W3C home > Mailing lists > Public > www-validator@w3.org > October 2000

Re: [PATCH] DOCTYPE Override

From: <pdf@bizfon.com>
Date: Tue, 10 Oct 2000 10:39:51 -0400
To: www-validator@w3.org
Message-ID: <85256974.00508E05.00@Enterprise>


Hehe... sorry Terje!  I'll try to keep my interesting problems to a minimum.  :)
Thanks!
-Pete





Terje Bless <link@tss.no> on 10/10/2000 12:21:50 AM

To:   W3C Validator <www-validator@w3.org>
cc:    (bcc: Peter Foti)

Subject:  [PATCH] DOCTYPE Override



Well, since Peter just couldn't leave well enough alone but just /had/ get
me started on this; here is a patch that adds a DOCTYPE override function
to the Validator. :-)


A couple of points:

* This is seriously nasty code! Testing is essential before it should
  be used in production. It's also a quick hack and it will have to be
  completely rewritten at some point. You have been warned.
* It requires HTML::Parser. The corollary being that I dump all[0] the
  nitty details on HTML::Parser so if HTML::Parser chokes on something,
  we blow up too.
* In addition to the patch, I've attached a necessary configuration
  file for mapping version names to DOCTYPE declarations.

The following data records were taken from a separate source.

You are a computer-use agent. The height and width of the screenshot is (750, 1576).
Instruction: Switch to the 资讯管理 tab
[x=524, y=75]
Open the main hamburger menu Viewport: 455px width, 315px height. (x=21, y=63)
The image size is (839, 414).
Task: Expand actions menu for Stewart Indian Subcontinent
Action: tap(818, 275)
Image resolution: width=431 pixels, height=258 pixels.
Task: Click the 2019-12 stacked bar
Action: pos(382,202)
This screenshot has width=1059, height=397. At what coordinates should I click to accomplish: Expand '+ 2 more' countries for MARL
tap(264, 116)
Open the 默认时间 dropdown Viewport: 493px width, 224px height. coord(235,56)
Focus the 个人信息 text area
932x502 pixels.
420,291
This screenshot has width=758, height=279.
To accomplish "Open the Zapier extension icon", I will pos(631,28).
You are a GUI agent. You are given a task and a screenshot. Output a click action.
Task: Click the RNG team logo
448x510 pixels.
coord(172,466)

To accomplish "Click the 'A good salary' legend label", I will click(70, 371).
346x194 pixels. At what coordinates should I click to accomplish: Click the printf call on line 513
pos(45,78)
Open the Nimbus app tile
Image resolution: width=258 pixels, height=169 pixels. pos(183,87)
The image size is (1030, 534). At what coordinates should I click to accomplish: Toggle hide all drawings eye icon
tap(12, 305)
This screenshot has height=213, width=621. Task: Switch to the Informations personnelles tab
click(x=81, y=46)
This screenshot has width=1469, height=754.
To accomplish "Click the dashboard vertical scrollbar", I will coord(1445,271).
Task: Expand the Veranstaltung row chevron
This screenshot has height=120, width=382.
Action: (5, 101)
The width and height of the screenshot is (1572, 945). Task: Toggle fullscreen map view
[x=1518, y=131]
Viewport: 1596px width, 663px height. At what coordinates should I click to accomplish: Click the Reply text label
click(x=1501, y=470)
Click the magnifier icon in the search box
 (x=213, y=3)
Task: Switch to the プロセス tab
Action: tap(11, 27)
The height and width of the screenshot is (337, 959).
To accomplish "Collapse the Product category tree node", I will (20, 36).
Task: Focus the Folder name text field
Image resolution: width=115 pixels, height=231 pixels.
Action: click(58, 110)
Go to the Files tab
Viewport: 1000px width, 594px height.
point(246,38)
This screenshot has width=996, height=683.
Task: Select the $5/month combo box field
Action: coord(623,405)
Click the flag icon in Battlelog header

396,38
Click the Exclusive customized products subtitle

The flip side is that HTML::Parser looks to work great (for HTML!) so we
can probably soon[1] ditch all that skanky code that deals with content
sniffing (charset, META elements, DOCTYPEs, you name it) and use
HTML::Parser callbacks instead. We're fucked if we get fed XML, of course,
but XML support isn't that great in any case. For starters we can disable
the stuff for XML and then look at using XML::Parser to provide equivalent
functionality.

XML support needs to be revised as soon as I can find a decent XML parser
that groks Schemas, but that's a whole new ball game.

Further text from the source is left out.